At East Alabama Health, Chuck Beams, assistant vice president and chief pharmacy officer, and Nancy Ling, executive director of corporate supply chain services, describe their collaborative partnership as essential, especially when it came to the launch of their continuous renal replacement therapy (CRRT) program.
CRRT requires extraordinary volumes of IV fluids, precise logistics, and uninterrupted availability for critically ill patients, making it an ideal testing ground for collaboration. Rather than treating this as a pharmacy-only or supply-chain-only initiative, East Alabama Health approached CRRT as a shared operational challenge. Together, the two teams defined scope and formulary, coordinated contracting and ordering strategies, established PAR levels and stocking locations, and designed workflows and go-live readiness plans. The key word there: together. Both teams jointly made these choices, showcasing not just collaboration, but a shared vision.

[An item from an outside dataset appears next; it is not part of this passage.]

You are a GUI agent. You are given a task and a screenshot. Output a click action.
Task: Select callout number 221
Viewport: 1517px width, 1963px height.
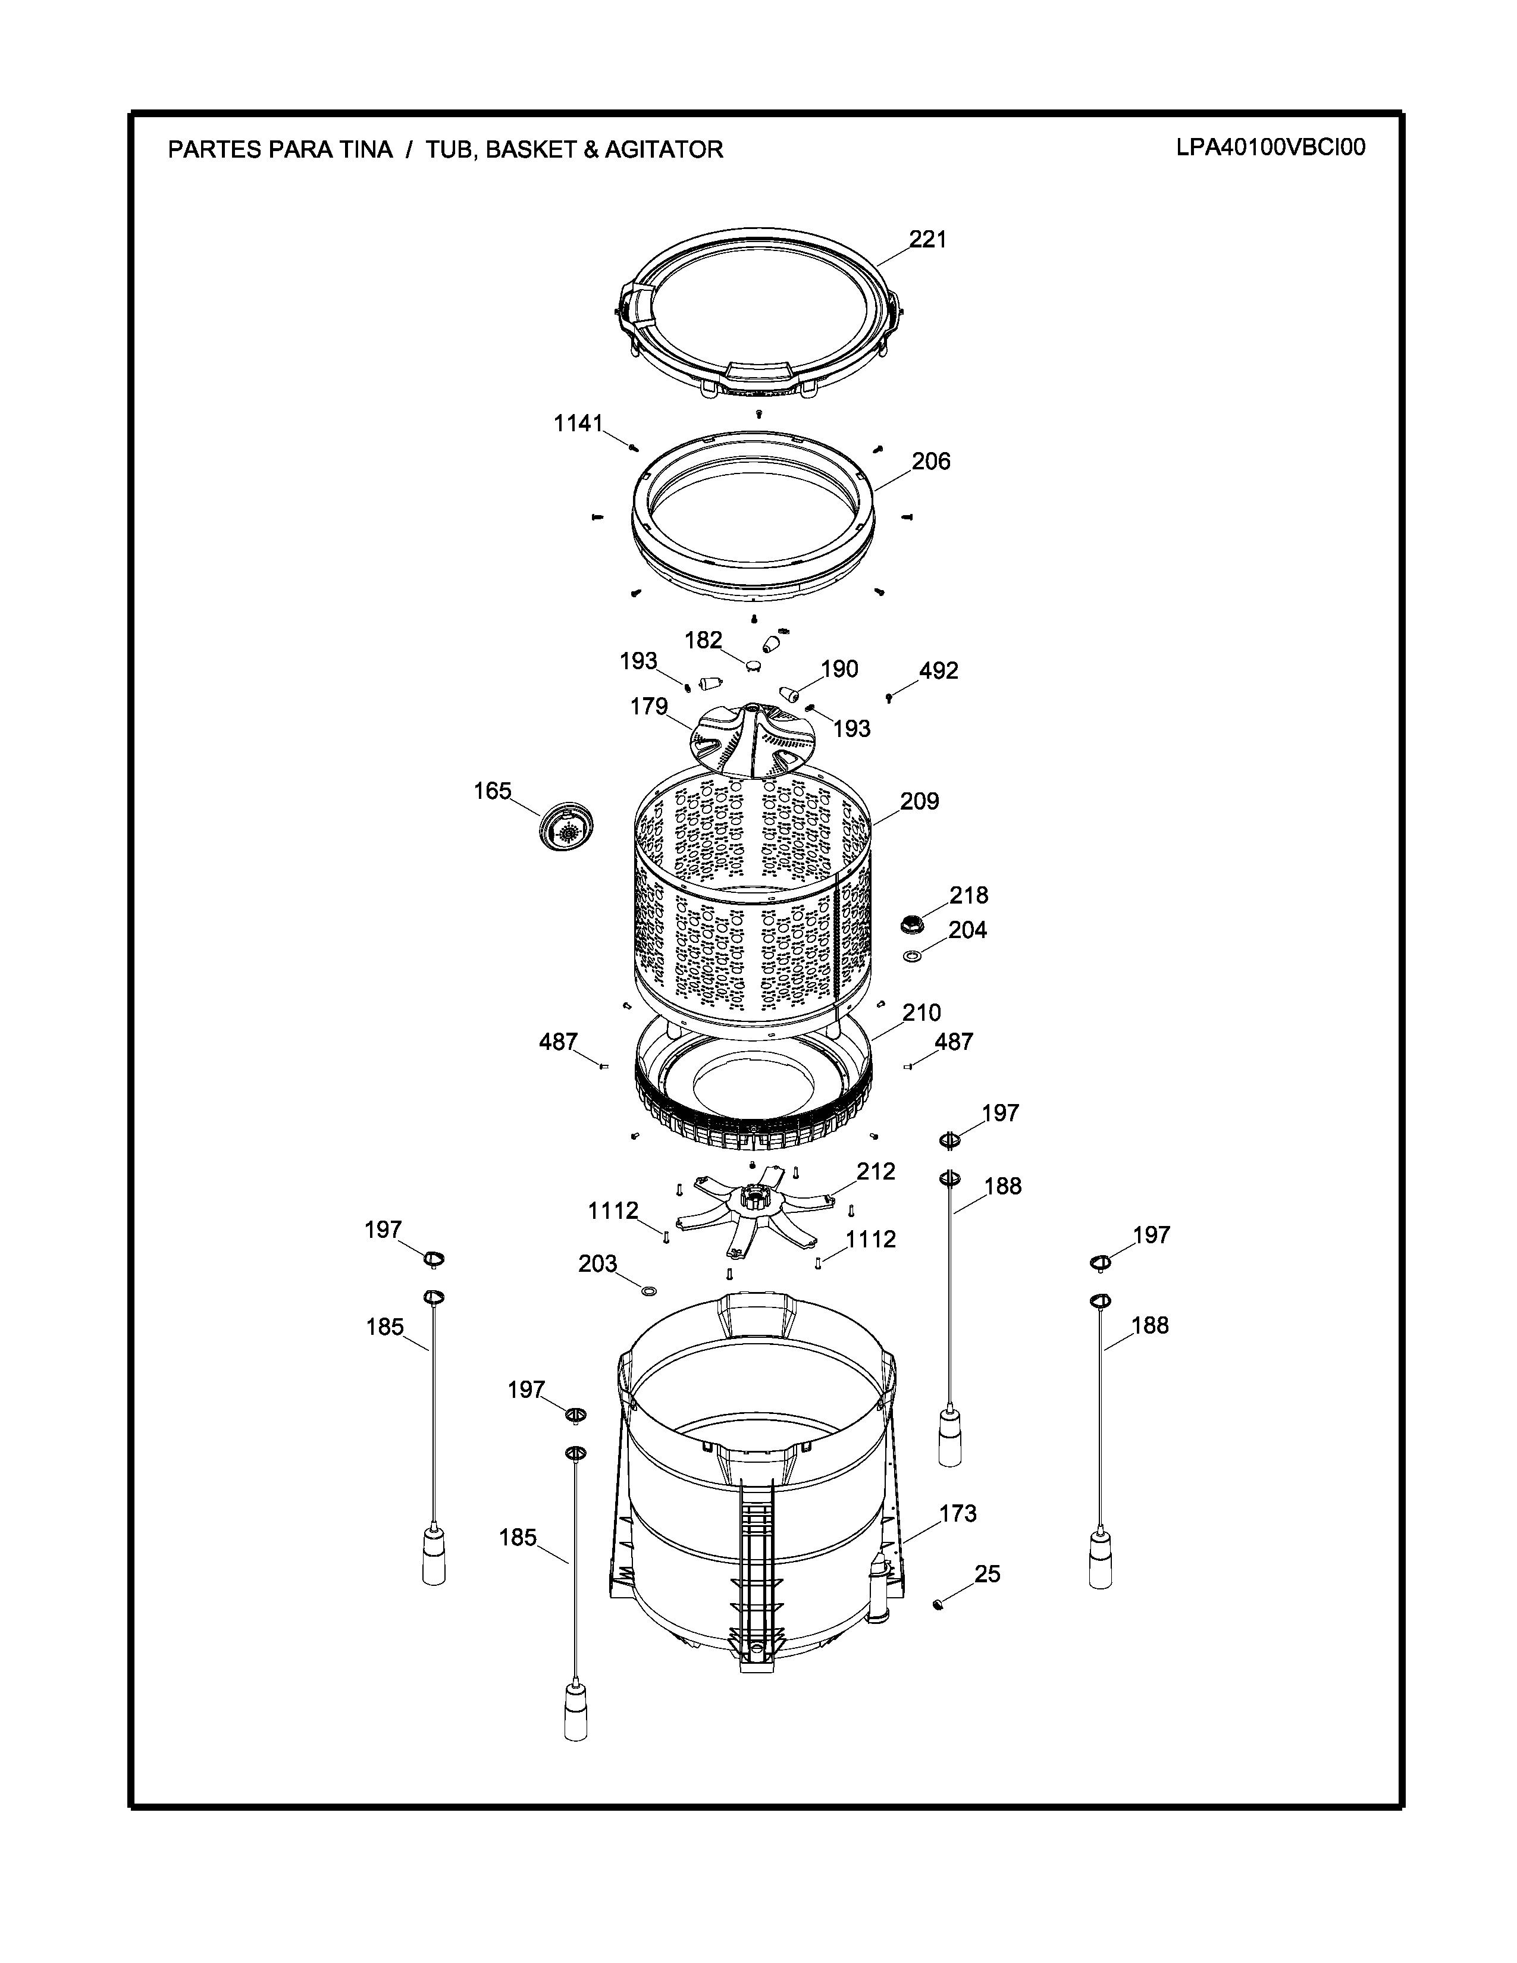[x=927, y=239]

Supply chain leaders can speak confidently about clinical workflows, and pharmacy leaders understand logistics and inventory realities. When pharmacy and supply chain teams work collaboratively, the result is operational resilience rooted in trust and shared ownership.
NewYork-Presbyterian (NYP), a ten-hospital academic system, offers a different but equally instructive model.
Through close collaboration, NYP transitioned management of its non-pharmacy supplies—such as syringes, medication bags, PPE, and cleaning supplies—from pharmacy to supply chain to align responsibilities with core expertise.
Their key outcomes included:
- Improved standardization and SKU consolidation that reduced waste
- Increased contract compliance and rebate capture
- Reduced inventory footprint in pharmacy spaces to provide more medications that fit the community need
- Stronger site-level relationships between pharmacy and supply chain teams that increase efficiency
Notably, this transition required no reallocation of full-time team members to supply chain, and freed pharmacy to focus on medication safety, formulary management, and clinical value—while improving reliability and efficiency across the enterprise.